Too often I've been unable to decipher what's being shown in the last ~15 seconds of the video because of the end-of-video annotations and recommendations.
It’s not uniformly worse than it was a decade ago; there are some areas like highlighting business districts and such where in the last decade they’ve— uh— caught up with paper maps. But if Google Maps presented me with a “show maps like they were ten years ago” option, I’d enable it in an instant, because the cons of the last decade have been far greater than the pros for how I, all my family and most of my friends use it.
When using it you kind of feel how a once pioneering piece of tech and UX initially built by a small team got taken over by corporate Google which knows best what their users need...
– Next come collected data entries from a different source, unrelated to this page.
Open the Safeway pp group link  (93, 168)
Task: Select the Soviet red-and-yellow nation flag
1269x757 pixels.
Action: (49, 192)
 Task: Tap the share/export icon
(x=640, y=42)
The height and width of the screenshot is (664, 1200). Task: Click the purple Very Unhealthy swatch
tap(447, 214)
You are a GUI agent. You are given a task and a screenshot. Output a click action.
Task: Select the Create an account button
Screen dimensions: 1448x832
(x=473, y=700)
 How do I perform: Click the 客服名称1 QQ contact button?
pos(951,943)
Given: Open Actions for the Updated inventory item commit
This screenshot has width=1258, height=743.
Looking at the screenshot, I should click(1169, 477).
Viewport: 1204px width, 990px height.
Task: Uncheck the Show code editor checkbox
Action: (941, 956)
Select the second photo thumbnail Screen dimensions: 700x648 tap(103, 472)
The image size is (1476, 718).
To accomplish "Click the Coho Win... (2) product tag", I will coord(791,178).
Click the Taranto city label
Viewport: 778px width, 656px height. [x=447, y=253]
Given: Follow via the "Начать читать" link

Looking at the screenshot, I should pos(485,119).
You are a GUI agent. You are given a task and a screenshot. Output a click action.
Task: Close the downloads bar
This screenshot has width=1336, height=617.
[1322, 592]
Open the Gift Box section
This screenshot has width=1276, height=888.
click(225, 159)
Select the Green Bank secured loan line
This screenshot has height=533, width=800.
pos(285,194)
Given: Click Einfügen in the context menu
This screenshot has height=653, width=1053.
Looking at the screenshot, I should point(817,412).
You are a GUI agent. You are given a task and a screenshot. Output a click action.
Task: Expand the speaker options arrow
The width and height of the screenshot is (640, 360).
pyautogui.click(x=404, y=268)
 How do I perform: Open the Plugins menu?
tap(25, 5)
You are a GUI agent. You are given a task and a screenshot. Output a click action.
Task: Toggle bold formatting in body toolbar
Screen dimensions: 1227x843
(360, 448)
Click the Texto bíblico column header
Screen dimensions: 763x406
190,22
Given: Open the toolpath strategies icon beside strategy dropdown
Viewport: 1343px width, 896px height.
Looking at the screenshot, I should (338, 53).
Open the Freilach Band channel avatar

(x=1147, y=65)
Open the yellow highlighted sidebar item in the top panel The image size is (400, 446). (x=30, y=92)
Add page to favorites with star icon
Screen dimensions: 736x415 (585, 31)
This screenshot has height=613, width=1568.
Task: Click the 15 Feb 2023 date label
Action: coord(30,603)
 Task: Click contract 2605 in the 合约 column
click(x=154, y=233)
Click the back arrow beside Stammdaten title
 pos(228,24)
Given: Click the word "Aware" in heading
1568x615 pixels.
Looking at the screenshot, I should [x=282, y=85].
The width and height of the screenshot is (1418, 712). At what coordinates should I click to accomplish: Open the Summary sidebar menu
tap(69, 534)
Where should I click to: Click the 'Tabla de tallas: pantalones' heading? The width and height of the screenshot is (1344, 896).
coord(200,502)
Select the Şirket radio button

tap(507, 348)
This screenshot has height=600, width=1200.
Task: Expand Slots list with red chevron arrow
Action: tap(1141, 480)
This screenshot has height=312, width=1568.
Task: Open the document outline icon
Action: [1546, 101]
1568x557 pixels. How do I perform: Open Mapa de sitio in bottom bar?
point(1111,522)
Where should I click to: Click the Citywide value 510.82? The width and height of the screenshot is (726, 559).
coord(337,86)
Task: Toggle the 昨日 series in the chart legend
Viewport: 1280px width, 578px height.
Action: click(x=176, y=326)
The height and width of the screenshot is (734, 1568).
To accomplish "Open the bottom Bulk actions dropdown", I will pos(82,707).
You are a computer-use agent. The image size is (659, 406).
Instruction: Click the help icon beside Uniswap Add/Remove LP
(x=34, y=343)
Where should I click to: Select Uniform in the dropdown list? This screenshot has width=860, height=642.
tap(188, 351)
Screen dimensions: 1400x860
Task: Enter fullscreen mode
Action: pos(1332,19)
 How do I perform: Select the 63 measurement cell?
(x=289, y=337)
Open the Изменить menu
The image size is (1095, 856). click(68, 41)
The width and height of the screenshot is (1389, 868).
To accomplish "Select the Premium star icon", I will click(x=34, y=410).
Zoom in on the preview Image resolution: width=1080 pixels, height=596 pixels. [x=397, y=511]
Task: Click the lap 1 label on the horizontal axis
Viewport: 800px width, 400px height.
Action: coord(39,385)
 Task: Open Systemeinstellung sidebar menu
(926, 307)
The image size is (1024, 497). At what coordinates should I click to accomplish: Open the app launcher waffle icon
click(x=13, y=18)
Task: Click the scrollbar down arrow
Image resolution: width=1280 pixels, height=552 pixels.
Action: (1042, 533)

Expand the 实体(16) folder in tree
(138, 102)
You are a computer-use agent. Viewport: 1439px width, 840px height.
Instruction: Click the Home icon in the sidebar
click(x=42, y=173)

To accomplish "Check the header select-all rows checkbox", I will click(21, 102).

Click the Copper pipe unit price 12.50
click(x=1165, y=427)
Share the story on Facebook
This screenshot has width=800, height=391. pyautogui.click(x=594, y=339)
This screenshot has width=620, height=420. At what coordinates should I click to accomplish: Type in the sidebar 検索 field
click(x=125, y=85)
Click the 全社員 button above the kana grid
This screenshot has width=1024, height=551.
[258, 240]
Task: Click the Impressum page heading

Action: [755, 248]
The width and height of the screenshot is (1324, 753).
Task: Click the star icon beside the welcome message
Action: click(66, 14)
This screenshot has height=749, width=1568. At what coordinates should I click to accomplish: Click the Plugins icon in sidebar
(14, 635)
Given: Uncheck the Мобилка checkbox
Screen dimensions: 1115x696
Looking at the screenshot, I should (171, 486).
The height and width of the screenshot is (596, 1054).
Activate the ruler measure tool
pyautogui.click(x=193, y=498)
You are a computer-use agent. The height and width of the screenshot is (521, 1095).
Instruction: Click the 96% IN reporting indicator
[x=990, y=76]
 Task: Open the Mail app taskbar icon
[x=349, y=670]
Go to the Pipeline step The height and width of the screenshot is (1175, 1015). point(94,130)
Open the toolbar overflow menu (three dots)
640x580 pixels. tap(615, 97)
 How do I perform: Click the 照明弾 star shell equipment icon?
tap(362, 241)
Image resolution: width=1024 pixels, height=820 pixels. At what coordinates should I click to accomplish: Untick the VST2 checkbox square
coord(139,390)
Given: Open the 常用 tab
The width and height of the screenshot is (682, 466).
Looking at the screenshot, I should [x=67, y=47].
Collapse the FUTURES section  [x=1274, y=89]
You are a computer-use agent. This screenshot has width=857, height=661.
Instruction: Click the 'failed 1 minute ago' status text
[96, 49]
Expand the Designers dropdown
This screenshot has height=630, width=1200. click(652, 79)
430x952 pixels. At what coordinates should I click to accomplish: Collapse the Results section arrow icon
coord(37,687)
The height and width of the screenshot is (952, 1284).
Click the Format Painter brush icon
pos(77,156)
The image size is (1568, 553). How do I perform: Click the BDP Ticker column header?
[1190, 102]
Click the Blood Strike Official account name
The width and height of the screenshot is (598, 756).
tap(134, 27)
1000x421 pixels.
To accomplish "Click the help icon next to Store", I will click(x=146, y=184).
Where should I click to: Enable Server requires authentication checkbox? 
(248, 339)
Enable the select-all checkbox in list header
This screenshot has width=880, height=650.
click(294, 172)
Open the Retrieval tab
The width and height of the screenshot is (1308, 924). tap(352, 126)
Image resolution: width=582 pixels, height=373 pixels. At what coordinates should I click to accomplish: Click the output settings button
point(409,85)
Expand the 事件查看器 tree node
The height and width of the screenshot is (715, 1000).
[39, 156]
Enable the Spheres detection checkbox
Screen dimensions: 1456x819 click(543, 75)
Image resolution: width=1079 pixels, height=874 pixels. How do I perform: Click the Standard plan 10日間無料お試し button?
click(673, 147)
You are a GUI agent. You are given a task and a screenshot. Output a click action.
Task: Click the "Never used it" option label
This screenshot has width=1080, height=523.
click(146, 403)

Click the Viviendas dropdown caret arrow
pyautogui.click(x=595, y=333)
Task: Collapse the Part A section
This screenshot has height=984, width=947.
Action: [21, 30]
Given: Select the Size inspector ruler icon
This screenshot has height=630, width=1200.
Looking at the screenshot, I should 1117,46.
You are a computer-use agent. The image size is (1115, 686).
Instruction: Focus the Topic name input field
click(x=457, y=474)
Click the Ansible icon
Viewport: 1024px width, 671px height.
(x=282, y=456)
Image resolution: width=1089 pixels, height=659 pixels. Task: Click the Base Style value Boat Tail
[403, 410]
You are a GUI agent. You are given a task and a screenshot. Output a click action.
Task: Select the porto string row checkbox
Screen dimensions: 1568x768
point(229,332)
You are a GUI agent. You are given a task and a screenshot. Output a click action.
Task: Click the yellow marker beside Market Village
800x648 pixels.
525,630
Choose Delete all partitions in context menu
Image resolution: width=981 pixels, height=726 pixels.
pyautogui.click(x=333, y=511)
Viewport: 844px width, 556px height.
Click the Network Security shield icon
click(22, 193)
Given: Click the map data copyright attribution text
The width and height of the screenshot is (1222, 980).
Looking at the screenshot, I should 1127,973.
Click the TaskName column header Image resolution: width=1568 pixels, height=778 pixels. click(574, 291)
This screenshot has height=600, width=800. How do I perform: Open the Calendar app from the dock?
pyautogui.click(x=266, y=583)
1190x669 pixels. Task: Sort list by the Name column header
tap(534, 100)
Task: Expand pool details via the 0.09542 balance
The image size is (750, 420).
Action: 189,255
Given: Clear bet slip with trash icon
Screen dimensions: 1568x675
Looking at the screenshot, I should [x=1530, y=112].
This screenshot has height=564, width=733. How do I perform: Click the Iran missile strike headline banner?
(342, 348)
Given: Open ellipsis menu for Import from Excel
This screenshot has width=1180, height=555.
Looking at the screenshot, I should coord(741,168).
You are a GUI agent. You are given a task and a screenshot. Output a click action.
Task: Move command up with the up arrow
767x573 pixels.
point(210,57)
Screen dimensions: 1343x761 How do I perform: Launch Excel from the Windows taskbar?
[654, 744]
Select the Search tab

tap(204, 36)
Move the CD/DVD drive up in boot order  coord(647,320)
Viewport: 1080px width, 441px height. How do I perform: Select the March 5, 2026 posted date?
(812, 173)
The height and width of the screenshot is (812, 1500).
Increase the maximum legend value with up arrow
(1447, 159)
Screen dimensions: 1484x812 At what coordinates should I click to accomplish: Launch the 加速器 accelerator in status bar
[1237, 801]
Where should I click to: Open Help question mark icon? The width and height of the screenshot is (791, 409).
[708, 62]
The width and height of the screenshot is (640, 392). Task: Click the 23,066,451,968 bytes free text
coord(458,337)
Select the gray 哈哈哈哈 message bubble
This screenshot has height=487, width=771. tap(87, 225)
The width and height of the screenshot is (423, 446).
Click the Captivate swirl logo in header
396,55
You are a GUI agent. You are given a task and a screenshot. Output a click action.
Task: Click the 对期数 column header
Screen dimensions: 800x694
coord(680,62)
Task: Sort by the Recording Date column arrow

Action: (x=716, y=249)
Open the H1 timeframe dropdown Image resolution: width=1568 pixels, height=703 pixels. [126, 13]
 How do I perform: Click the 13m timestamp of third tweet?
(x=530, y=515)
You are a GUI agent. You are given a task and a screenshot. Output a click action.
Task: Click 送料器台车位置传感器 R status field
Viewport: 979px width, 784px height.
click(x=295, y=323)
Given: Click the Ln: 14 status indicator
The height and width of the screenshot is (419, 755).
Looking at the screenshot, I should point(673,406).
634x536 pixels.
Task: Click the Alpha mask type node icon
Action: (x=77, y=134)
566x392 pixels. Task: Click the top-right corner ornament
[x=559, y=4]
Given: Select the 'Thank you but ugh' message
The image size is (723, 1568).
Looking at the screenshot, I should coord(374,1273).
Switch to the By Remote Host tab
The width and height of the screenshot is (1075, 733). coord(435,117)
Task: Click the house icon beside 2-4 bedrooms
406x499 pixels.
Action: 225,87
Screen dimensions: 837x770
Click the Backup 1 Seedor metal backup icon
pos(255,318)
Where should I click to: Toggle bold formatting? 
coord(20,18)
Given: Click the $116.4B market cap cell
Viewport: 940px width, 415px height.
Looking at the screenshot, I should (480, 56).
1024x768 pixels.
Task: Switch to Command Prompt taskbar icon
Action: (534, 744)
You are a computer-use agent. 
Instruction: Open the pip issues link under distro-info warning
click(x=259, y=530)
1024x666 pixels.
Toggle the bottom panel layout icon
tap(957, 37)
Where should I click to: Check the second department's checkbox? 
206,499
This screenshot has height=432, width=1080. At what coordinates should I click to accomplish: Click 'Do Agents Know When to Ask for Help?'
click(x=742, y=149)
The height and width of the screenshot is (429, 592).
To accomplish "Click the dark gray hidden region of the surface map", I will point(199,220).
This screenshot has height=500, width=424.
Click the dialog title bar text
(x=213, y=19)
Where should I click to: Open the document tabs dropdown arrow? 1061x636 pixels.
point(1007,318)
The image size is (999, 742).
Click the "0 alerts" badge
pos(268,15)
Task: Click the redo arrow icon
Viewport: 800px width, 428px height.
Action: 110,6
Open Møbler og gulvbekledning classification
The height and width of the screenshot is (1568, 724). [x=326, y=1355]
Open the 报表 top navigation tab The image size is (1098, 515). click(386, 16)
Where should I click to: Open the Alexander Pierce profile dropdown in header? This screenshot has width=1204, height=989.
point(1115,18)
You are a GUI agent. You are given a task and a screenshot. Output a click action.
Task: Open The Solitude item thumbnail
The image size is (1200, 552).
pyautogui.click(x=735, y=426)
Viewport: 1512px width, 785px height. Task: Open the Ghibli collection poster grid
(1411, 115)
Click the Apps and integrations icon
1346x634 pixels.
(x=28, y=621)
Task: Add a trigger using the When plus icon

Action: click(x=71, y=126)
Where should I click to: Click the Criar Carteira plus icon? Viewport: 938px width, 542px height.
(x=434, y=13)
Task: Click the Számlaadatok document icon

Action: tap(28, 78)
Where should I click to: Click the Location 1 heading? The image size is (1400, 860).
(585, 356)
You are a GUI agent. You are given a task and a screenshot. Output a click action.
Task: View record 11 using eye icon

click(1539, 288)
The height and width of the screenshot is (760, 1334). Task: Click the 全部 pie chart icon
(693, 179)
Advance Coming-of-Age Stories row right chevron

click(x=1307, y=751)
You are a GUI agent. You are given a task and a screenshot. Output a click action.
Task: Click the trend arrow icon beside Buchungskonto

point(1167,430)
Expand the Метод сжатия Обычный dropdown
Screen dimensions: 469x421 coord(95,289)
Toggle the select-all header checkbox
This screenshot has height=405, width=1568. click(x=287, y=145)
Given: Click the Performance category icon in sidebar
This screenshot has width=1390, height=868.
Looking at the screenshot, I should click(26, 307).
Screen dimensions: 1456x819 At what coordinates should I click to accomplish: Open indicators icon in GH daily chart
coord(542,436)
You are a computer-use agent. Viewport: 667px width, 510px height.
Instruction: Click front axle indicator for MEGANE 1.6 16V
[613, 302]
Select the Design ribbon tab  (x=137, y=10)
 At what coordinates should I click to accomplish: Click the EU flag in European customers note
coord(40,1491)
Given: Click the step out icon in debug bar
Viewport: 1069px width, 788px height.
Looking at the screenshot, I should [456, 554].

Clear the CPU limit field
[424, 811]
They absolutely don't support that use case anymore :(
And all this was just blown up, they did not have to cram in a lot of infos they just increased the size of every UI element, made fonts bigger and bolt. It was really poor design, it felt like a phone for the elderly. Also one feature was gone that the old Music app had which would've helped here: hold down on a song to get the overlay of the whole name...
In general classical music is really poorly supported by many music services and apps but this was such a huge annoyance that I had to switch to a third party app and delete that shitty Music app.
For an example there's an application I use to put money on my washing card, and also book washing machines in my building, and that doesn't work on my iPhone SE, even though that application is mostly a webview.
It could be nice if Apple could detect these issues in the review process.
This was one of the key factors for me to switch to the iPhone 12 Mini. And even though some apps still have issues, they just don't test bellow the regular 12 size.
The worst recurring bug across apps that still happen on the mini is not having enough UI spacing to accommodate scrolling bellow the keyboard. I very often have apps that won't show the "submit" or whatever button to confirm a form.
I somewhat regret this, as I miss the Touch ID. Rumors are the 13 models will have a Touch ID under the screen, which will be great, but, I don't know they'll have a 'mini' version either. Apparently the 12 mini is being discontinued? I can't tell if that rumor is true, or production is just being reduced in favor of the larger models. Either way, the "small form factor" just seems to be an afterthought.
Was reading a few viewpoints on this (perhaps it was even on HN?) some time ago, and ... one of the attractions of 'big screens' is that, for most people, that phone may be their only or primary internet access device. For me, I'm on laptops and large screens all day - I want small and conven ient and mobility in a phone, not large screens. If I want a large screen... I go to a large screen. I don't try to wrestle with getting a 7" device in to pockets to carry around with me. But people wanting 5" phones are apparently in a minority.
(Of course, in practice people made a hash of it (as they always do) and it often became mobile-only design, with users of larger screens getting a comically bad experience that was manifestly designed for tiny screens; but that’s not the idea of mobile-first.)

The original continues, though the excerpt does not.